May 16 (UPI) -- The Ford Motor Co., with its stock price falling and U.S. sales stalled, plans a 10 percent cut in its global salaried workforce, people briefed on the plan said.
The job reductions, of up to 20,000 positions, could be made public later this week, The Wall Street Journal reported on Tuesday. The plan to improve profitability by $3 billion comes as Ford's flagship F-series pickup trucks are selling well, but overall sales have slowed in the United States and China, Ford's two largest markets.

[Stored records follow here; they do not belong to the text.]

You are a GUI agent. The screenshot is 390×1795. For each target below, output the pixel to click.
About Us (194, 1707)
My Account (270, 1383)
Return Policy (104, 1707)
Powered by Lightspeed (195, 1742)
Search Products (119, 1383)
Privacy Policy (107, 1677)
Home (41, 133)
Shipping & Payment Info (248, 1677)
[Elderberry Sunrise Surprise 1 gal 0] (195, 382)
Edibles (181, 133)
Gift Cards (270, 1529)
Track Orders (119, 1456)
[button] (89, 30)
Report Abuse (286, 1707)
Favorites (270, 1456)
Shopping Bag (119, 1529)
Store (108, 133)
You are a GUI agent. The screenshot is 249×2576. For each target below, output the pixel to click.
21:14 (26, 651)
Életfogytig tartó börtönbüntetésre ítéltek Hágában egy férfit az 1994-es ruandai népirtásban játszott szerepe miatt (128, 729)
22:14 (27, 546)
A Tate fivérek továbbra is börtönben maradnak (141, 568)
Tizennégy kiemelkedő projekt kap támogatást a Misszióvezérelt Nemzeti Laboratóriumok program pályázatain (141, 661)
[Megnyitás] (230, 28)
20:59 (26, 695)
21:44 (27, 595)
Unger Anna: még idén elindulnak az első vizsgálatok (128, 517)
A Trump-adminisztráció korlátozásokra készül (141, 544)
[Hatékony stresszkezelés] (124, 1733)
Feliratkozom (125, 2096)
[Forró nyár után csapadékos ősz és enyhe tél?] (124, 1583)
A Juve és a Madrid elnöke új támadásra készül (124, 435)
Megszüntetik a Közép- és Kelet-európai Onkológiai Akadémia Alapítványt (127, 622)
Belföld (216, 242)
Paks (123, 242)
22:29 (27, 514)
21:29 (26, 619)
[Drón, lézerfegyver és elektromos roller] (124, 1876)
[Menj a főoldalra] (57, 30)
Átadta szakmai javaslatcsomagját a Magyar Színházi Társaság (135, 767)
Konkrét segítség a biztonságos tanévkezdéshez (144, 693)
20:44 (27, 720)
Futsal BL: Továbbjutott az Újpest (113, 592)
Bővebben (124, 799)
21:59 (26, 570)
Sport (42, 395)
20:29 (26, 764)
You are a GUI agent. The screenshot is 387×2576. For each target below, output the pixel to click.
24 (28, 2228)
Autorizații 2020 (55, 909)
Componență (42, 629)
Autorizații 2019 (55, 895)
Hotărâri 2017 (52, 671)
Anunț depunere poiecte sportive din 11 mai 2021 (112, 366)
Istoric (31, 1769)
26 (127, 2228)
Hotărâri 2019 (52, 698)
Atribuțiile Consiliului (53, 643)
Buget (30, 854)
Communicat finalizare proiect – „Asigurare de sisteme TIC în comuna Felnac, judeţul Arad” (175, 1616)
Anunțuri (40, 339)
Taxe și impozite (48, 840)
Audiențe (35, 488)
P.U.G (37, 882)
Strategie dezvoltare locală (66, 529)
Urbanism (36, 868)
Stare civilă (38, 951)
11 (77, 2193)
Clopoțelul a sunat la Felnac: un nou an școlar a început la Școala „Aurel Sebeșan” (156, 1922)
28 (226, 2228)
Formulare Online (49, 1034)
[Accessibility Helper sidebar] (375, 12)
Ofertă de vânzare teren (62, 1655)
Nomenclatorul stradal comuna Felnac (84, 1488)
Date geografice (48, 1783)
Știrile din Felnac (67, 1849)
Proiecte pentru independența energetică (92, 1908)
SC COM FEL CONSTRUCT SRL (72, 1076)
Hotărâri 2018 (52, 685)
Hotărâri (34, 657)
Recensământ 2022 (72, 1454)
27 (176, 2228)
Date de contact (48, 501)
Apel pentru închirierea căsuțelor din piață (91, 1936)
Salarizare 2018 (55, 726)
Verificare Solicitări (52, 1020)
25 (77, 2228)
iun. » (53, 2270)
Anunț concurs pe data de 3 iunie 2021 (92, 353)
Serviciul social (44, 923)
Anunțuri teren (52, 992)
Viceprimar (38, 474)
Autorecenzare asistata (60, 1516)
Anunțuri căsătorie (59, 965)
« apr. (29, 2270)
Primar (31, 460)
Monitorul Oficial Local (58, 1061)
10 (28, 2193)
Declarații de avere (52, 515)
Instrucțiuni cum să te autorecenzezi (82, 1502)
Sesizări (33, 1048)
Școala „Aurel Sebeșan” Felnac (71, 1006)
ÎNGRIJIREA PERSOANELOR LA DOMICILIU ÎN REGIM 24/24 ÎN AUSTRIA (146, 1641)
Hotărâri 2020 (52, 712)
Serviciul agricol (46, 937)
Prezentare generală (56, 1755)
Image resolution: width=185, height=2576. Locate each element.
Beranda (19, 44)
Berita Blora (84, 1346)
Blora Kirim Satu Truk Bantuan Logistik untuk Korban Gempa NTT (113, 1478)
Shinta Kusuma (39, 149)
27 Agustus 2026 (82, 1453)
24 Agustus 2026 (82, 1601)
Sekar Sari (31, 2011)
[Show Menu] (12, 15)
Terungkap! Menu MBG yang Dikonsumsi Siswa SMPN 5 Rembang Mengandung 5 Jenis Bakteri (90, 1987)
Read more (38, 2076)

Costs have risen in non-core initiatives including research into electric and self-driving vehicles.
The company projects a $9 billion pre-tax profit in 2017, compared to $10.4 billion in 2016. In the past three years, under the leadership of CEO Mark Fields, the value of Ford stock has fallen by 40 percent as sales volumes have grown, and the company's market value has fallen behind market values of Tesla Inc. and the General Motors Corp.
About half of Ford's 200,000 employees work in North America. It is unclear if the prospective job cuts will include hourly workers, and the job reduction plan could be complicated by pressure from President Donald Trump to increase hiring in U.S. manufacturing sector.
As Ford has hired more people in the past three years, largely in new technology projects General Motors has reduced its U.S. workforce in response to lowered demand for cars, and has withdrawn from underperforming markets. Ford's employment has increased 25 percent in the past five years.
Ford's plan calls for $3 billion in cost reductions in 2017.